SET PROBLEM 1: Translate this sentence from the review of Generation Share into Spanish: "I was particularly fond of the clothing library in Amsterdam."

EXCERPT:
"""
The sharing economy isn’t a new concept. Many of you may have heard of several frameworks which exist to offer a mutual-benefit situation based on sharing. Couchsurfing is one, Trusted Housesitters is another, and food sharing apps such as Olio are becoming so mainstream now that it’s easy to forget that these are platforms based entirely on sharing. Platforms all providing an alternative lifestyle to the capitalism-based system that we’re used to. The art we consume has also been directly affected by platforms such as Patreon and Kickstarter (even this book is the product of Kickstarter).

Generation Share is written by Benita Martofska who has been head of global entrepreneurship for Enterprise UK, which, as she humorously puts it, ‘sounds like I was head of the world’. She’s also the founder of The People Who Share charity: a social enterprise that helps people discover the power of the sharing economy to transform lives. To deliver this book, she worked alongside Sophie Sheinwald, an award-winning visual storyteller. Together, they set out to interview over two-hundred people, whose wonderful ideas had transformed lives, over ten years.

As a further bonus, the book itself is made from waste materials and each copy sold will plant a tree in the Eden Reforestation project and educate a girl in Mumbai.

Three Takeaways

  1. A community based on the philosophy that sharing is possible
  2. It’s not limited by age, gender, or economic background
  3. The future of work is based on flexibility and collaboration

A Community Based on ‘Sharing Is Possible’

The Sharing Economy is a system to live by, where we care for people and planet and share available resources however we can.

This is a book where you’ll find yourself taking notes all the way through of the various systems in place that exist purely to help people access facilities around the world. I was particularly fond of the clothing library in Amsterdam. By borrowing clothes instead of buying them they’re reducing waste from fast fashion and providing access to clothes for everyone. Not least to support creative endeavours and those on a low income. This is just one example from hundreds of ideas that serve to benefit society in one way or another.
"""
DATA SUPPLIED:
"""
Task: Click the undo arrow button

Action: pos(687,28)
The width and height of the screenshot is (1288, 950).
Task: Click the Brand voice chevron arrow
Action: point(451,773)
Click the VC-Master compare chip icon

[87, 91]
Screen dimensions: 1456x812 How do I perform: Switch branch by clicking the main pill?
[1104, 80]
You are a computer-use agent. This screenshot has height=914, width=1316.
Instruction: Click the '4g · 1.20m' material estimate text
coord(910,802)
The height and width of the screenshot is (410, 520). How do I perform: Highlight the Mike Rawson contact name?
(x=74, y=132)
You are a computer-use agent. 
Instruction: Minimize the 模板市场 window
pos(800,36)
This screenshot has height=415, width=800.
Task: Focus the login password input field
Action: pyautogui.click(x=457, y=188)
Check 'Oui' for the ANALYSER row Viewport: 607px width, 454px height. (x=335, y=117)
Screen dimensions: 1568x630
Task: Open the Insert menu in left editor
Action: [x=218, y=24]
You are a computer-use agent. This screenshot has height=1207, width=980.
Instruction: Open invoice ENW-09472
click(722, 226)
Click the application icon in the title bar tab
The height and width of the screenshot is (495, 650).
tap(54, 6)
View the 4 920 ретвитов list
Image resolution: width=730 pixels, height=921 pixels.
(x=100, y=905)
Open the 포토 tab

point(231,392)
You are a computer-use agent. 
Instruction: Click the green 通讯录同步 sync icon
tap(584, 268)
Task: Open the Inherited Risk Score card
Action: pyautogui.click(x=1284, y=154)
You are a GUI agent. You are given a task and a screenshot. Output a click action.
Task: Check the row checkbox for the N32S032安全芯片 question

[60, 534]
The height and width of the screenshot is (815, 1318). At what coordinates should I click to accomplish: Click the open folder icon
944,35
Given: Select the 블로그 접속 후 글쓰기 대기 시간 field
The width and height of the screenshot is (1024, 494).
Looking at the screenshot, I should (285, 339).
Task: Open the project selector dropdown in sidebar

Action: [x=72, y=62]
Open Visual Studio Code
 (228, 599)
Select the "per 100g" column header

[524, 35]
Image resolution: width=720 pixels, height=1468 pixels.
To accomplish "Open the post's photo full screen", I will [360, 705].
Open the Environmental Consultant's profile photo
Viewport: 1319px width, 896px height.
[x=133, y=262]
"""
SET PROBLEM 2: Copy the stretch of the rows from the line containing "The height and width of the screenshot is (815, 1318)." through the end of the rows, without any changes.

TASK SOLUTION 1: Me gustó especialmente la biblioteca de ropa de Ámsterdam.

TASK SOLUTION 2:
The height and width of the screenshot is (815, 1318). At what coordinates should I click to accomplish: Click the open folder icon
944,35
Given: Select the 블로그 접속 후 글쓰기 대기 시간 field
The width and height of the screenshot is (1024, 494).
Looking at the screenshot, I should (285, 339).
Task: Open the project selector dropdown in sidebar

Action: [x=72, y=62]
Open Visual Studio Code
 (228, 599)
Select the "per 100g" column header

[524, 35]
Image resolution: width=720 pixels, height=1468 pixels.
To accomplish "Open the post's photo full screen", I will [360, 705].
Open the Environmental Consultant's profile photo
Viewport: 1319px width, 896px height.
[x=133, y=262]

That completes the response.